# YOUR ASSIGNMENT:
Once you find a line containing the word "computer" in the entries below, copy it.

# RECORDED DATA:
•••••

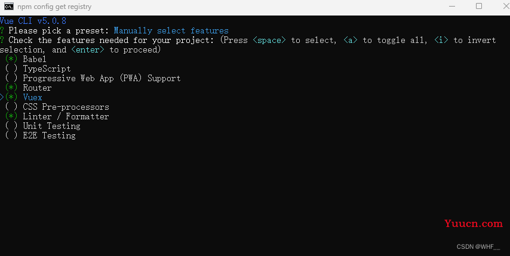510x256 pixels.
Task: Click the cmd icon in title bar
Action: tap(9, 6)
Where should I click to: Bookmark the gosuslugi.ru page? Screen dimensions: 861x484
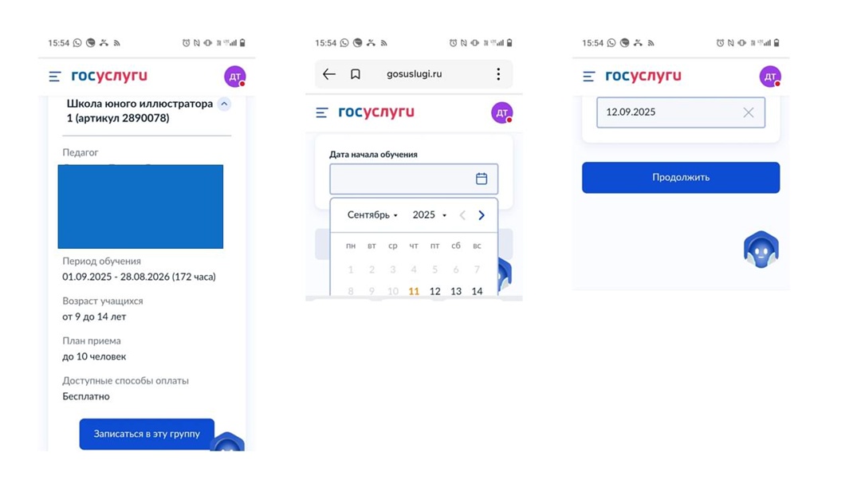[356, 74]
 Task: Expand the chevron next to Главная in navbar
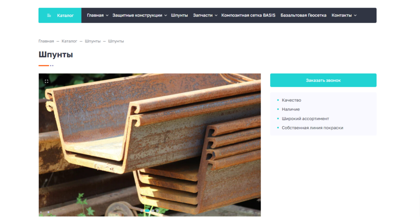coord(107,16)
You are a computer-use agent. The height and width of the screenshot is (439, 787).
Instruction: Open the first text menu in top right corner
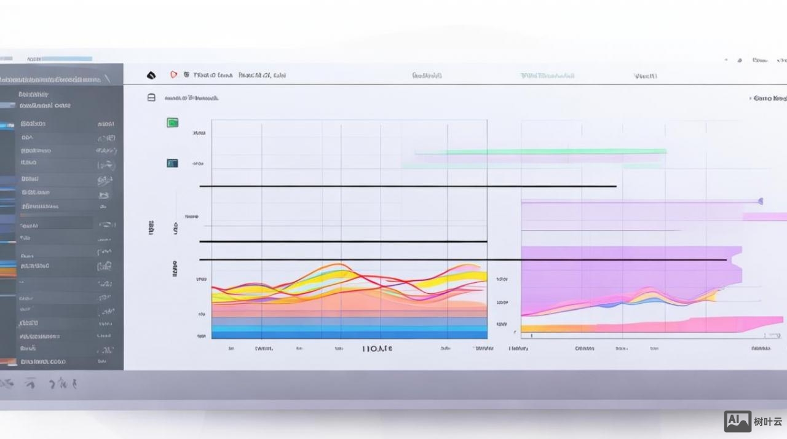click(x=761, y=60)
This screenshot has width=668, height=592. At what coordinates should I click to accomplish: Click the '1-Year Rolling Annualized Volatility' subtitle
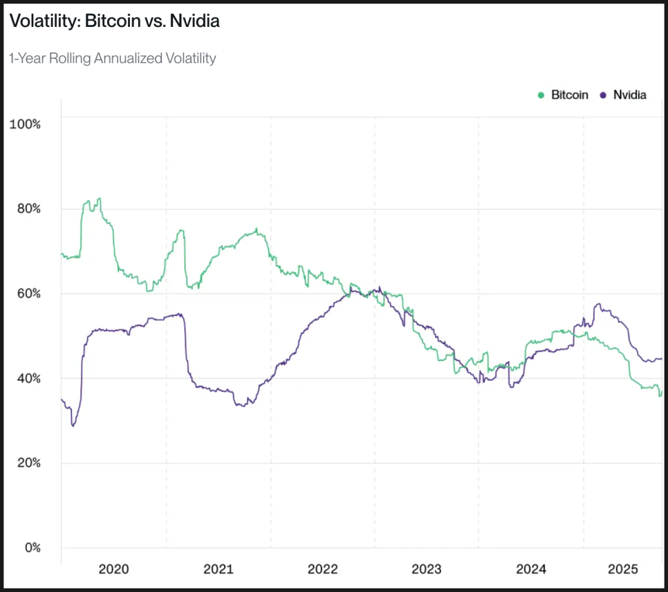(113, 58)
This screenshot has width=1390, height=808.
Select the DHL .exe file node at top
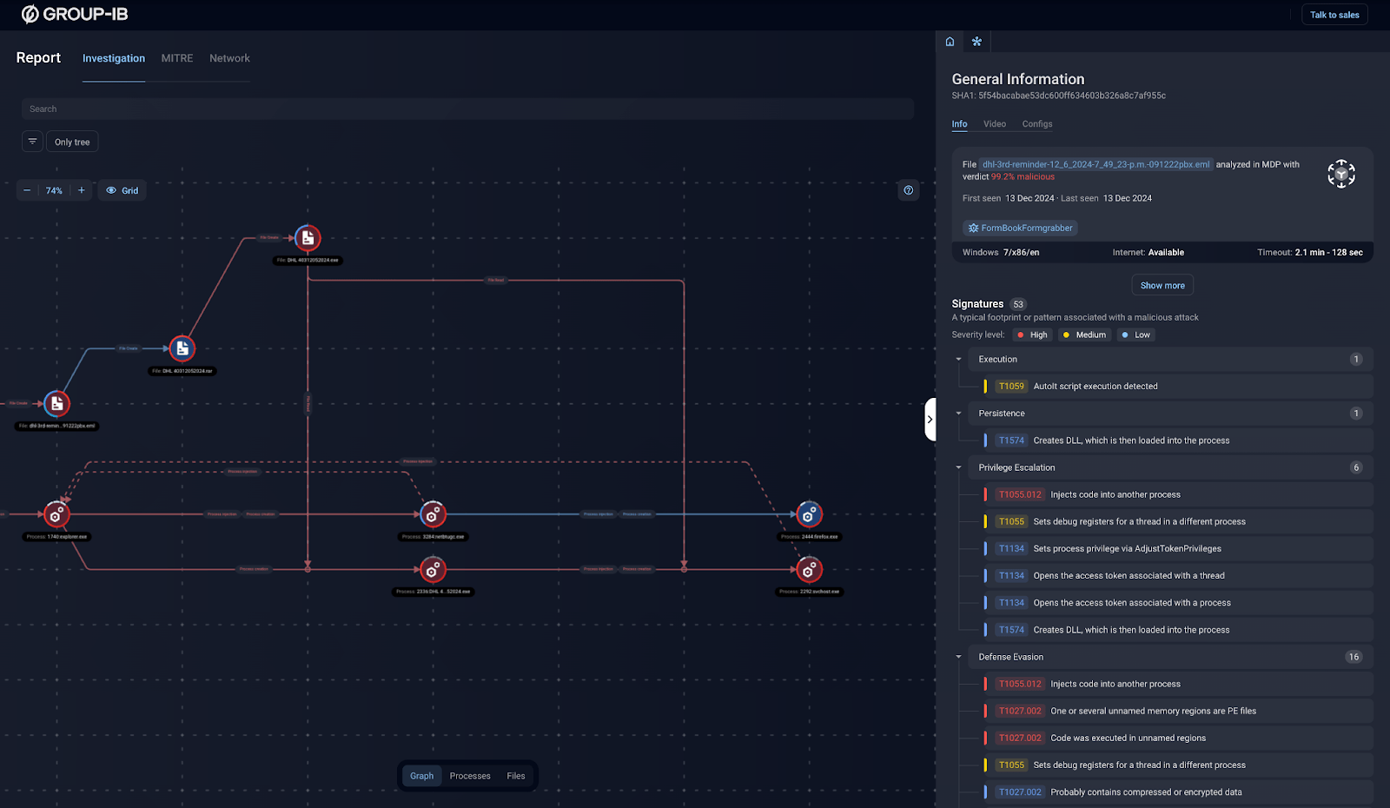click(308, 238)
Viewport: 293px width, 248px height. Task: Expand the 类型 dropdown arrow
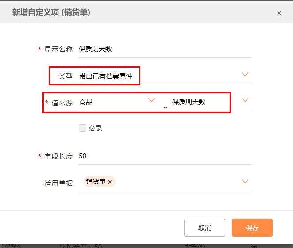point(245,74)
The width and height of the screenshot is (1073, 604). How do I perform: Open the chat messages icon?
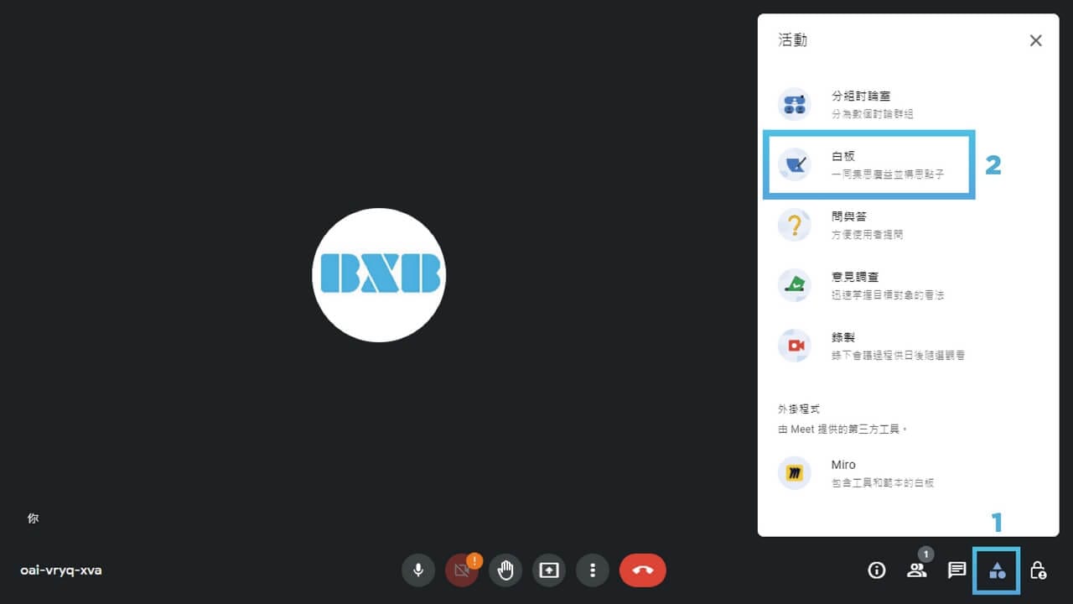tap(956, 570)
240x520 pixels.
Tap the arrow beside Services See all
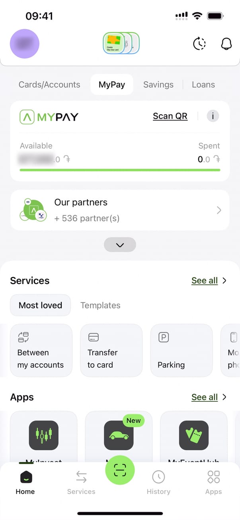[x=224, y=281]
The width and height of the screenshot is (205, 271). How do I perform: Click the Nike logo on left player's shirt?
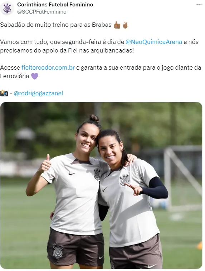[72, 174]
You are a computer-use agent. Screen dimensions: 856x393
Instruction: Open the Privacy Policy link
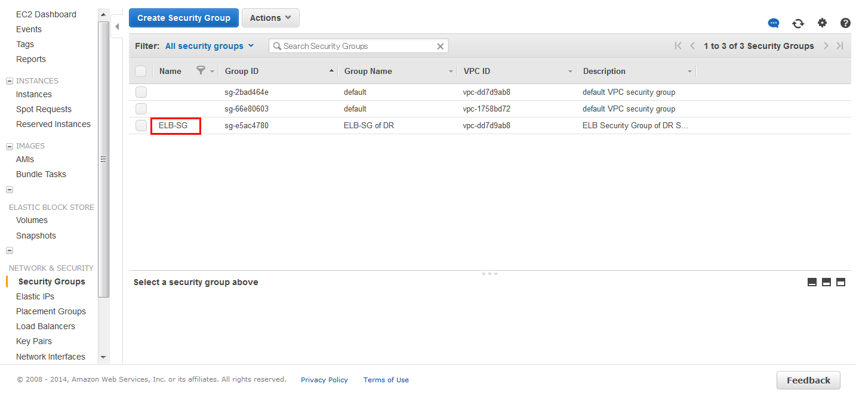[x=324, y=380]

•••••

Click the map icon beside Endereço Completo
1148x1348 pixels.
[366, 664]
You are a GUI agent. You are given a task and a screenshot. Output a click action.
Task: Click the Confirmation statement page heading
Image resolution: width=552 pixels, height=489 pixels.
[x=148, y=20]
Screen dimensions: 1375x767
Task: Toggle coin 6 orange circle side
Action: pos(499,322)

•••••

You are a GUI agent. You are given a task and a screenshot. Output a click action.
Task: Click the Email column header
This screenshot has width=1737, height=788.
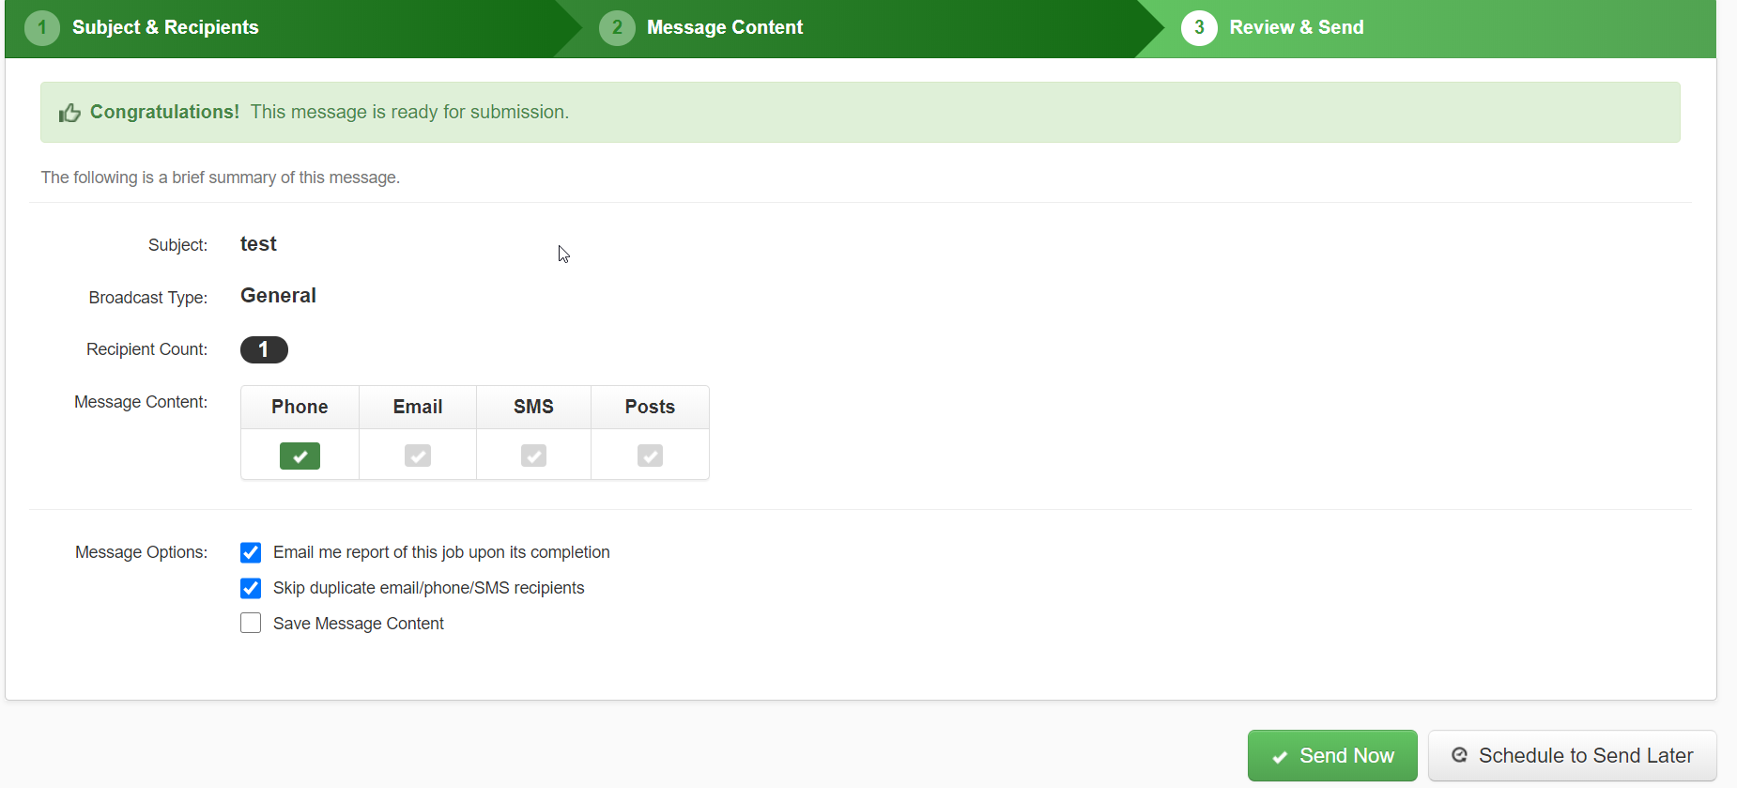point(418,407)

•••••

# FINISHED TASK:
You are a computer-use agent. The height and width of the screenshot is (439, 787).
You are a computer-use agent. Screen dimensions: 856x393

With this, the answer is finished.